[PROBLEM TO SOLVE]: Only the lines that hold "Select" should be in the answer, each copied from the data below.

[DATA EXTRACT]:
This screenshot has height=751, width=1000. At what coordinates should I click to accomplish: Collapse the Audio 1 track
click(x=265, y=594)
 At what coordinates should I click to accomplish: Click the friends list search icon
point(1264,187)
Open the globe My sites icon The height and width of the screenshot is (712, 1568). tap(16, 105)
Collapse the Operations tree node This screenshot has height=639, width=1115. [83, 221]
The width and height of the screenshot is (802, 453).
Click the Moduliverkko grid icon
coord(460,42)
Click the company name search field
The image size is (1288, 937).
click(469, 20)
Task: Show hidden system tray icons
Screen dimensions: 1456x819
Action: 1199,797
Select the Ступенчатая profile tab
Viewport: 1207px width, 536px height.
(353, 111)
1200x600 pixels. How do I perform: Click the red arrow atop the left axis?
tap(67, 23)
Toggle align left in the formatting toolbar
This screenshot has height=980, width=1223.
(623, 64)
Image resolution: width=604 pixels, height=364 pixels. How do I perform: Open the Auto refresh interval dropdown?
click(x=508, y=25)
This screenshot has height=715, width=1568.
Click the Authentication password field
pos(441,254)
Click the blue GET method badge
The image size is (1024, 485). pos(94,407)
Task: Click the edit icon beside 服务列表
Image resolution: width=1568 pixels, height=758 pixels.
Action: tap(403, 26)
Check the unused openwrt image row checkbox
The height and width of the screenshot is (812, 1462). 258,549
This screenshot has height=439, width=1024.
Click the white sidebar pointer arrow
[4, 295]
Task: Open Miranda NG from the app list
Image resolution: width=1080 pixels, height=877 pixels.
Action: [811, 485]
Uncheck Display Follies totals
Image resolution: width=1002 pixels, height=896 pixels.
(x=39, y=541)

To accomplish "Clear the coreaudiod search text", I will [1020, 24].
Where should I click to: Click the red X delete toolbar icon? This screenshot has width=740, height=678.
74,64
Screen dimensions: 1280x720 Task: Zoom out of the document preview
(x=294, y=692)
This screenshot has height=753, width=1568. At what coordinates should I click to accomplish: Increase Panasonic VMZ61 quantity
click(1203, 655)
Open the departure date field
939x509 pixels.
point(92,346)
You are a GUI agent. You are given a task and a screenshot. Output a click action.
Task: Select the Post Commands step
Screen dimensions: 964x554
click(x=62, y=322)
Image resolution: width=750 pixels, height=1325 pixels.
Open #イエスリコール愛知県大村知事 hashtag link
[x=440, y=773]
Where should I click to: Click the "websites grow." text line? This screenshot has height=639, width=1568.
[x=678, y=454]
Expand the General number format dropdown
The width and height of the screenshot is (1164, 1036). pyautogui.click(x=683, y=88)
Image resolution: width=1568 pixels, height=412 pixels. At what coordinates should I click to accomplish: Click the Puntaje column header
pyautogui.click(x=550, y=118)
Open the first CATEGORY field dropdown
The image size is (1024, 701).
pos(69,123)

[OUTPUT]:
Select the Ступенчатая profile tab
Task: Select the Post Commands step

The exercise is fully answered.